= Beginning of Section =

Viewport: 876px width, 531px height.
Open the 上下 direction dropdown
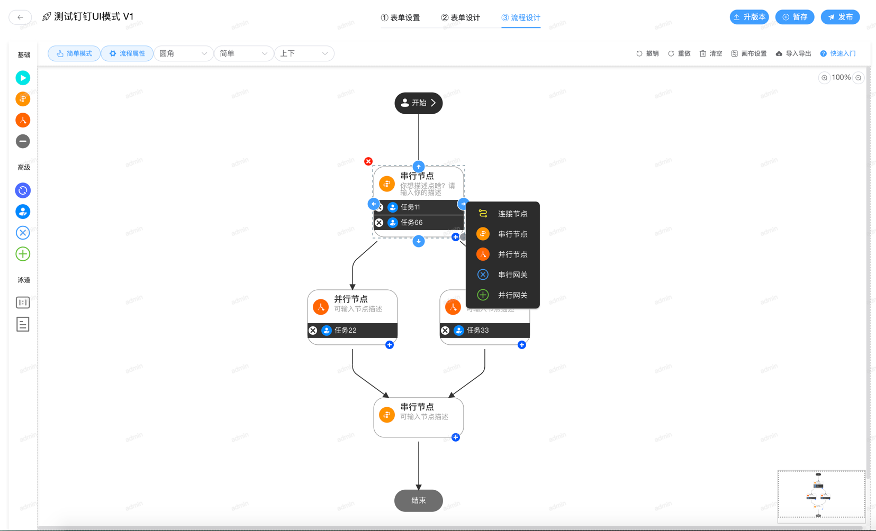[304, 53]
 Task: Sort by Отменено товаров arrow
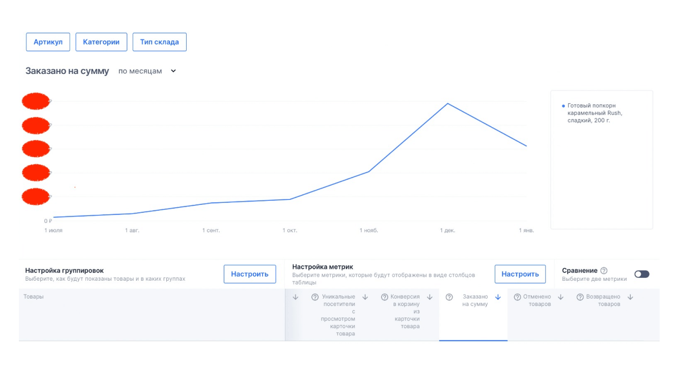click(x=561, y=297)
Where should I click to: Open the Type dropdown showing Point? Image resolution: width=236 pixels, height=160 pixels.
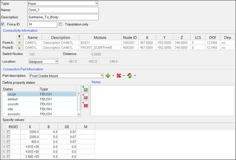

= End of Section =
= Beginning of Section =

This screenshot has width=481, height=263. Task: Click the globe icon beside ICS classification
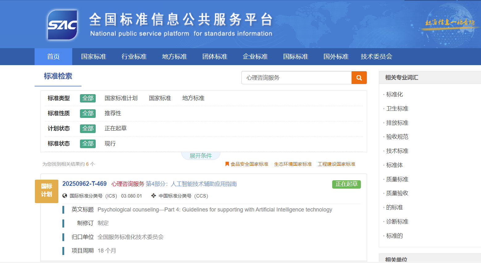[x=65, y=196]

= End of Section =
= Beginning of Section =

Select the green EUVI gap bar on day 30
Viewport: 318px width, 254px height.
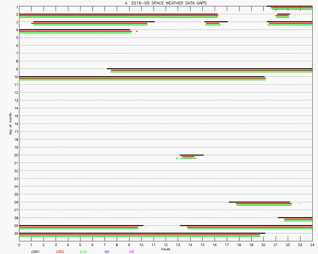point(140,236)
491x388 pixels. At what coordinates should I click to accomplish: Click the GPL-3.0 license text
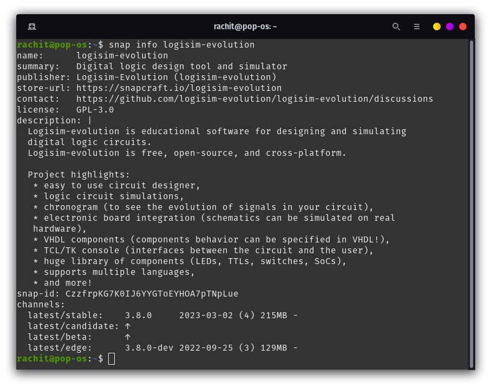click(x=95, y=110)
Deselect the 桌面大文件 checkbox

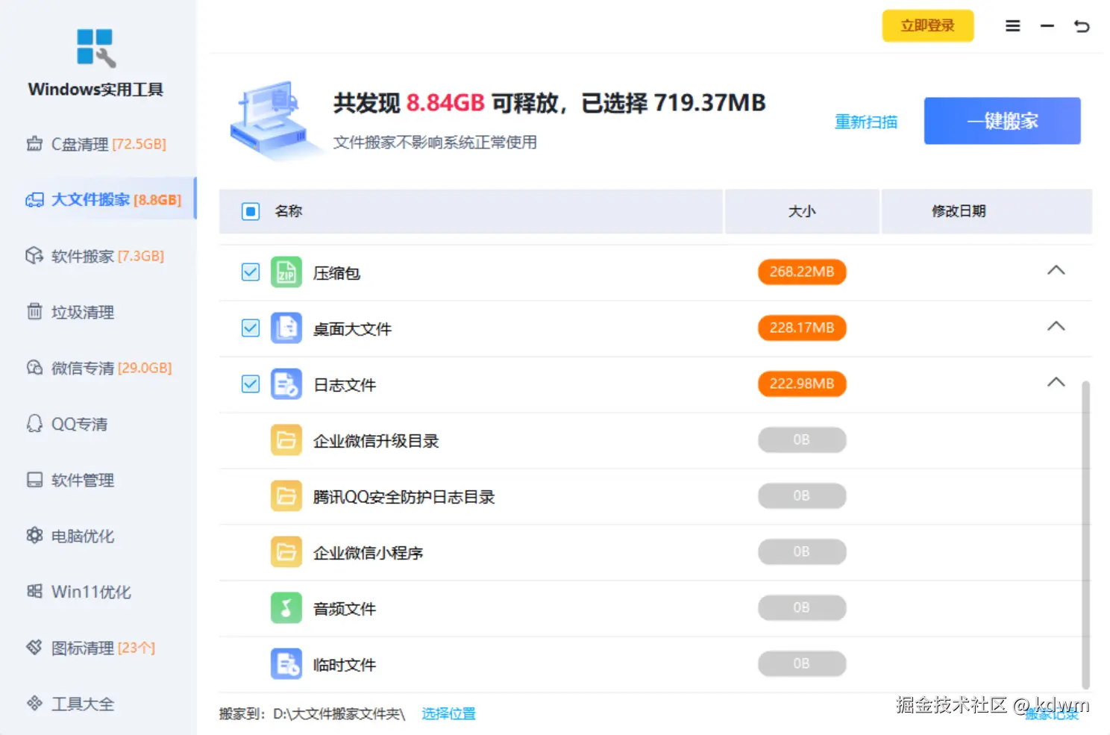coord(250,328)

= End of Section =

▶ _Problem details_: Leaving out the pictures, please output the lines in the entries above from the one with "Task: Sort by Отменено товаров arrow" through the one with "Where should I", exactly as they are.

▶ _Response to the task_:
 Task: Sort by Отменено товаров arrow
click(x=561, y=297)
Where should I click to: Open the Type dropdown showing Point? Image resolution: width=236 pixels, height=160 pixels.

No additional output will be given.